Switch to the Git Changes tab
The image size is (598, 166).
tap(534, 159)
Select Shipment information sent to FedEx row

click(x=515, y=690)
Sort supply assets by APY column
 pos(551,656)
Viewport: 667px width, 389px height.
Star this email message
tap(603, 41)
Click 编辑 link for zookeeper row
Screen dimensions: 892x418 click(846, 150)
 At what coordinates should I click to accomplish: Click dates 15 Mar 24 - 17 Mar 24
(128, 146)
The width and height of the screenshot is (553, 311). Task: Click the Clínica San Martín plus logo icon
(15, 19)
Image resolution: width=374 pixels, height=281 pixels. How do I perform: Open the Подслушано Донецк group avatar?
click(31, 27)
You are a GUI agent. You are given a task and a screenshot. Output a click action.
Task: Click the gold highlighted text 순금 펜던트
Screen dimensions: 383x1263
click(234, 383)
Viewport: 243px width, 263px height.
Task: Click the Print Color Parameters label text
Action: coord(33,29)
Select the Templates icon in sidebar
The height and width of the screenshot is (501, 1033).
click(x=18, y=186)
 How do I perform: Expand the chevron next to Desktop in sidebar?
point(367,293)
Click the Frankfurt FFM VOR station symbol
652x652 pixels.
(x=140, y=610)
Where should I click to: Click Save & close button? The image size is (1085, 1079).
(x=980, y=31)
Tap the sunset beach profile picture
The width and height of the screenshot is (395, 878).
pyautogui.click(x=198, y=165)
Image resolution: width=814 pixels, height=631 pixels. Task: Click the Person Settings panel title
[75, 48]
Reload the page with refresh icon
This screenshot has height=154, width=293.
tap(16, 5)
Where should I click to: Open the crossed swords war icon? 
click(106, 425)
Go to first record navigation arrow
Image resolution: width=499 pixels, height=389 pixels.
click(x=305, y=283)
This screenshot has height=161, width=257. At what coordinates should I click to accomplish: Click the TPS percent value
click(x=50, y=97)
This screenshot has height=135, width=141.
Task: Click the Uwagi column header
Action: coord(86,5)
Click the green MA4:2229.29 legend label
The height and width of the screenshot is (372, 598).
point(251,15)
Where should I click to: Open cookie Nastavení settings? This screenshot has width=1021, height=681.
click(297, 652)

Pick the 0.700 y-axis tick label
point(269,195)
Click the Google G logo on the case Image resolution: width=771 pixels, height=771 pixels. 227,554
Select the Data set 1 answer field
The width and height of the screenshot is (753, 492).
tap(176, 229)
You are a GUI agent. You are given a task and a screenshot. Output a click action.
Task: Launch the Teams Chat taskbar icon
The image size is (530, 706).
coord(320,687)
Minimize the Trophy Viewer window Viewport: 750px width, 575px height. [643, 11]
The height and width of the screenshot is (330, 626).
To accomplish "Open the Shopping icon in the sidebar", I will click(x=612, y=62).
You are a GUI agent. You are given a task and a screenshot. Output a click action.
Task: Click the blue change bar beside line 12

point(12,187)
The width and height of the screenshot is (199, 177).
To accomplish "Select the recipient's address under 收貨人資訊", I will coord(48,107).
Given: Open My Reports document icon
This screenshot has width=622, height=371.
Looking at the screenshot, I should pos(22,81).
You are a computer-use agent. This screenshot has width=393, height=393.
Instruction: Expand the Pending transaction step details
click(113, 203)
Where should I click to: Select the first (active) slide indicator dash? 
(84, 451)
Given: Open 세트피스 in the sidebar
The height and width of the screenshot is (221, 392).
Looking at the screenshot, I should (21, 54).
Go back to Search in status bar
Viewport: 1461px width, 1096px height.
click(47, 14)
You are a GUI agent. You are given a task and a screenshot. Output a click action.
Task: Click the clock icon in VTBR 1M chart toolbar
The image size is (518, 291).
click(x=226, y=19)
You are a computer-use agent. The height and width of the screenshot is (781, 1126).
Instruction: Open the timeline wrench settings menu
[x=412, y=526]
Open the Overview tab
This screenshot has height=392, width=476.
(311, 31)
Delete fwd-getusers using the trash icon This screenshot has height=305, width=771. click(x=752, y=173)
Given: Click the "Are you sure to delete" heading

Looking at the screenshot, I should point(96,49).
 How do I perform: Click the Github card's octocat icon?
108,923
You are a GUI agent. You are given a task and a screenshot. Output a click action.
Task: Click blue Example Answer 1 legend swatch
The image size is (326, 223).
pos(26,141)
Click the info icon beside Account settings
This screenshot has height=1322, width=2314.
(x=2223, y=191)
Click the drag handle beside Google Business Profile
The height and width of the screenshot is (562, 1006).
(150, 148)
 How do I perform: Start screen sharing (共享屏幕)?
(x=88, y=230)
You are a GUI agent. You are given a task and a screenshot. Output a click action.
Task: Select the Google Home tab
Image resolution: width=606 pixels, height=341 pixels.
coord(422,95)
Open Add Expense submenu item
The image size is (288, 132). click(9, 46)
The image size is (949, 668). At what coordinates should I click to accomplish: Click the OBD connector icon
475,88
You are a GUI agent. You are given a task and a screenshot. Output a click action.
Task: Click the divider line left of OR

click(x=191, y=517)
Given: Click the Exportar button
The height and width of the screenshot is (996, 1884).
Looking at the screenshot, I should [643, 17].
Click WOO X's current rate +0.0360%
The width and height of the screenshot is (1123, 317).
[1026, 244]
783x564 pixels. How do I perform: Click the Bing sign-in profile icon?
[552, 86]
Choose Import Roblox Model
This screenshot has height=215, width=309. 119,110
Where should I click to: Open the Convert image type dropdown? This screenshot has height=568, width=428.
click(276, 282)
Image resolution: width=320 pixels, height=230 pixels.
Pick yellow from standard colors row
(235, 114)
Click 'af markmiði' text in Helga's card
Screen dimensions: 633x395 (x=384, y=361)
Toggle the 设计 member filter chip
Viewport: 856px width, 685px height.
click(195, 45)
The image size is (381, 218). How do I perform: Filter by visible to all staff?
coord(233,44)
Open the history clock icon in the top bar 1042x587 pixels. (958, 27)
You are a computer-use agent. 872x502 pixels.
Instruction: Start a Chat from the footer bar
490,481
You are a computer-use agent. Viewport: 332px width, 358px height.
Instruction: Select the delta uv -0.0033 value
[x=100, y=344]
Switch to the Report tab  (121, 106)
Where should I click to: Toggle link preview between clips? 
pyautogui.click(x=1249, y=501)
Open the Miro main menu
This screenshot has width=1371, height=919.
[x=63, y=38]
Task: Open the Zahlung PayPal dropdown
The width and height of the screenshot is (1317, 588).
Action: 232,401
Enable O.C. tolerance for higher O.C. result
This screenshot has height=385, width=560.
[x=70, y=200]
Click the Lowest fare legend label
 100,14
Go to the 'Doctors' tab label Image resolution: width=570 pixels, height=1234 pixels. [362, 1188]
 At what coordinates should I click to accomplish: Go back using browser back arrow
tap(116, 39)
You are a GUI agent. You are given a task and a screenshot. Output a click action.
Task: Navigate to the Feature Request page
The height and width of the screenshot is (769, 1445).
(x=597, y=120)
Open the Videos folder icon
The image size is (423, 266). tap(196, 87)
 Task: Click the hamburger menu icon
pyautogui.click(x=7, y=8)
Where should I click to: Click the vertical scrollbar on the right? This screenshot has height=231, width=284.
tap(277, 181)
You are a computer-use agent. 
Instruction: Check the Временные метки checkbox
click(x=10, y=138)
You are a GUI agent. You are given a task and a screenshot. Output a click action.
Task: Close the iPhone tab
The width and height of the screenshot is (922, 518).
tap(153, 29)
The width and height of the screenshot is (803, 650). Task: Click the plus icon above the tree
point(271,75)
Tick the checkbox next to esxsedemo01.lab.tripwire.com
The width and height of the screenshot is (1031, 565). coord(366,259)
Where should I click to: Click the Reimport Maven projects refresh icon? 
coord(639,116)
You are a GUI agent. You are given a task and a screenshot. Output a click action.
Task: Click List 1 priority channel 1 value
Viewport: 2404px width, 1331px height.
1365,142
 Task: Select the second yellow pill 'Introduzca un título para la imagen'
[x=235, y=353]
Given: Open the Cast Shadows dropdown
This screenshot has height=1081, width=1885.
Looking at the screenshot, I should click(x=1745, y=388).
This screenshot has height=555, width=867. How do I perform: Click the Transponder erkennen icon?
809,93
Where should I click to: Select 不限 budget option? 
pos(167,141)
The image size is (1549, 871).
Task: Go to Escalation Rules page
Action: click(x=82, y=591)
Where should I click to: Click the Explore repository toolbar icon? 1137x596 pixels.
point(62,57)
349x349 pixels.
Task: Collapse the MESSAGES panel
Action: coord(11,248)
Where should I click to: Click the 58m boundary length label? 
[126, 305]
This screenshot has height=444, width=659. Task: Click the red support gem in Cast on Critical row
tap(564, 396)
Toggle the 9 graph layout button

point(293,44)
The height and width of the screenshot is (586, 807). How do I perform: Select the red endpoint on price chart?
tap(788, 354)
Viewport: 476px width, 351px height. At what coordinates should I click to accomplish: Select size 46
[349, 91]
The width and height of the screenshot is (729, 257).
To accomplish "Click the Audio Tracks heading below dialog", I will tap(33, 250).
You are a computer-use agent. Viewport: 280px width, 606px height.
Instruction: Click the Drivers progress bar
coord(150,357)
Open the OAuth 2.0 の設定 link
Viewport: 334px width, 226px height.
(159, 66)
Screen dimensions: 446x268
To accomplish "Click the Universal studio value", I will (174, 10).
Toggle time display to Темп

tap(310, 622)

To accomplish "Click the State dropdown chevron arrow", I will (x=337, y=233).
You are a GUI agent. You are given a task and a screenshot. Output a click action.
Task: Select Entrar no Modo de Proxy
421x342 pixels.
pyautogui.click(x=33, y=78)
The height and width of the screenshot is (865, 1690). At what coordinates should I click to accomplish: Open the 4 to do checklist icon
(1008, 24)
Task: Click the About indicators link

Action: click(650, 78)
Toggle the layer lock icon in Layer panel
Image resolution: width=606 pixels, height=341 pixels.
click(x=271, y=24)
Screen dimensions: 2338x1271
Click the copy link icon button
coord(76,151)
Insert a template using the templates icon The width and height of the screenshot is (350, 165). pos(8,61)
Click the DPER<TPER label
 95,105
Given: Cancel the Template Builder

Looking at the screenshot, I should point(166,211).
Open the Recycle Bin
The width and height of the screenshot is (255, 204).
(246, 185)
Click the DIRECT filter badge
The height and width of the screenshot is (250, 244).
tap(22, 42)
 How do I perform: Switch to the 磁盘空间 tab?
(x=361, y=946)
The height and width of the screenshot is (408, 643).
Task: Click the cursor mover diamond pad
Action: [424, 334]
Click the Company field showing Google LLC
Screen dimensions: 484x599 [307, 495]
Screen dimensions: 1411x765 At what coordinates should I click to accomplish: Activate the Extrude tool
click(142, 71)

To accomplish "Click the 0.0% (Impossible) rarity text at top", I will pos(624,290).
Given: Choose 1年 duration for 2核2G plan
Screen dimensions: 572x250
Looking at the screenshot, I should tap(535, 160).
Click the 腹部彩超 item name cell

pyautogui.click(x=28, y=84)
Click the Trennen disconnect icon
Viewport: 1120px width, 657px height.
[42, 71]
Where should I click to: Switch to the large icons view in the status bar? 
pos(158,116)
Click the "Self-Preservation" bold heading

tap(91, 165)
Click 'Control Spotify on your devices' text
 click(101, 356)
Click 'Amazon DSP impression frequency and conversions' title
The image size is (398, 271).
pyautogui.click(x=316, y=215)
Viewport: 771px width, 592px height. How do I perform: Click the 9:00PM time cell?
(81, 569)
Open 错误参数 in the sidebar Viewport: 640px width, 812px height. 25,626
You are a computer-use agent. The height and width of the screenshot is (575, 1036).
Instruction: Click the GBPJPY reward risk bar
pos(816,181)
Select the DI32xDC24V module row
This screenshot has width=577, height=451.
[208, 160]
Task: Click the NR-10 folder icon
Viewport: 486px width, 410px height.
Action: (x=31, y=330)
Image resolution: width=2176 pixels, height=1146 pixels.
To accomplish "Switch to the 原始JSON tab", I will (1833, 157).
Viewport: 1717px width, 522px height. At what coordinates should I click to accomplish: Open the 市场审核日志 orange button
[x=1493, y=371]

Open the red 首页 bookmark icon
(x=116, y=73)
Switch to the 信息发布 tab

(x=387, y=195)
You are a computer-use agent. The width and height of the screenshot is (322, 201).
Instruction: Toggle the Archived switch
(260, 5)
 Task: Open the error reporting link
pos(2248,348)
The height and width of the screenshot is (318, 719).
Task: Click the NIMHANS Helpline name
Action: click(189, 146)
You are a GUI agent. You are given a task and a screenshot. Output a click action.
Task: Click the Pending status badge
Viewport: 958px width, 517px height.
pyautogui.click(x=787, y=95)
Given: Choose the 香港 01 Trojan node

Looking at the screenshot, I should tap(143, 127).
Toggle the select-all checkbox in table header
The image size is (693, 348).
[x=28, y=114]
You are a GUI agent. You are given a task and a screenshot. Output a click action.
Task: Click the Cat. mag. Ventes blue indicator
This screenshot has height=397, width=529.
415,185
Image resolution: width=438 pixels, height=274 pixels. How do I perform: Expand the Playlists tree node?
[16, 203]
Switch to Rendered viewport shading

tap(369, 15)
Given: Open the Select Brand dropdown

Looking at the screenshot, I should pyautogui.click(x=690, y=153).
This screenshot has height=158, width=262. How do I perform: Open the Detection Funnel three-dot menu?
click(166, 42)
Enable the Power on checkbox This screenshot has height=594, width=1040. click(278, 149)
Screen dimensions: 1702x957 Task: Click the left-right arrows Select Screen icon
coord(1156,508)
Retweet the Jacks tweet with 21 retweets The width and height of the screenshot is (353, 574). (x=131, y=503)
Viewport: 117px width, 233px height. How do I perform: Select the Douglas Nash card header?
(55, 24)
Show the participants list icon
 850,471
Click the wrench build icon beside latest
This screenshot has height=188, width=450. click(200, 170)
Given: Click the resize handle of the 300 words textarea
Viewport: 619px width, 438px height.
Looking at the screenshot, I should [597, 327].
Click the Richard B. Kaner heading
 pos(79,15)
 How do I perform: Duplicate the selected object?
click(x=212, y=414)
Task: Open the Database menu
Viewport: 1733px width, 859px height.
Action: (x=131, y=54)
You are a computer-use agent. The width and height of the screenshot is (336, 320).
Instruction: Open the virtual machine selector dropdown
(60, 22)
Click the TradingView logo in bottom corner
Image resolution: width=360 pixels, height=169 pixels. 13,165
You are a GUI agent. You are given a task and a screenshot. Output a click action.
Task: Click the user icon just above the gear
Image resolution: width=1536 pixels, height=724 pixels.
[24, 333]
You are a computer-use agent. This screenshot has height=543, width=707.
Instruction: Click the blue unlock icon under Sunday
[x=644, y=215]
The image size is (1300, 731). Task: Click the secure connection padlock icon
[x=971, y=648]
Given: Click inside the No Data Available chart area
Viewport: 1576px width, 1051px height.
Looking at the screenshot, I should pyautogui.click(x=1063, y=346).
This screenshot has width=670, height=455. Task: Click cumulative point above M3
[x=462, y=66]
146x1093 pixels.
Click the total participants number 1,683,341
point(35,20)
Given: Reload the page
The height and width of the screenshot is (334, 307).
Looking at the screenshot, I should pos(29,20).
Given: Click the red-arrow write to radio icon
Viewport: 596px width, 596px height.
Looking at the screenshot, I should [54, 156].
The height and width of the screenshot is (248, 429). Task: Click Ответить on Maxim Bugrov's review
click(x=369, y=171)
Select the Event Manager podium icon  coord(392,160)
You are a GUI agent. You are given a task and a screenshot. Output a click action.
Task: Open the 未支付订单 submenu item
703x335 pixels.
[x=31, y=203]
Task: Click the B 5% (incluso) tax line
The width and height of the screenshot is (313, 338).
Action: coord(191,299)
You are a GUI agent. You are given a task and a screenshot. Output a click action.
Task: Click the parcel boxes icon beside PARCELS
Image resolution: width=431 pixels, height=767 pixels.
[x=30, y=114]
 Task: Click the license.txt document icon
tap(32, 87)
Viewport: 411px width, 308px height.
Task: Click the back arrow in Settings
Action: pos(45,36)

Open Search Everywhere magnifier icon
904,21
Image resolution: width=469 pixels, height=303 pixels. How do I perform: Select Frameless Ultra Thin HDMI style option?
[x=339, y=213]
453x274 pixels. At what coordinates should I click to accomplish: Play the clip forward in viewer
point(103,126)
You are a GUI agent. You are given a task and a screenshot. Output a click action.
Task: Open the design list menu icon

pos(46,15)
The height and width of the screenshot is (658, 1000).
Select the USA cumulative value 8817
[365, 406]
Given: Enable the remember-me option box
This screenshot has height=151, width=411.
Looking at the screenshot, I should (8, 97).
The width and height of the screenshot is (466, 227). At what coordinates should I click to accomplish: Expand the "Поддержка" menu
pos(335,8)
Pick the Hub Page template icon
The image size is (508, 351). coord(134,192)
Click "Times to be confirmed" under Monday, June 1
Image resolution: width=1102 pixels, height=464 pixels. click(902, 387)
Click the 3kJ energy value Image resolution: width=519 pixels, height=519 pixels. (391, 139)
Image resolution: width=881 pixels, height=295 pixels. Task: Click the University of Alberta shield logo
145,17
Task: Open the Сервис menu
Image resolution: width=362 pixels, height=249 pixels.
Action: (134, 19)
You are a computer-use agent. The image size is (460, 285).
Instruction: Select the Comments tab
════════
Copy the records from the start through the line containing "tap(603, 41)", both included, substituting "Flag" for "Star" and leaving everything else unchanged.

Switch to the Git Changes tab
The image size is (598, 166).
tap(534, 159)
Select Shipment information sent to FedEx row

click(x=515, y=690)
Sort supply assets by APY column
 pos(551,656)
Viewport: 667px width, 389px height.
Flag this email message
tap(603, 41)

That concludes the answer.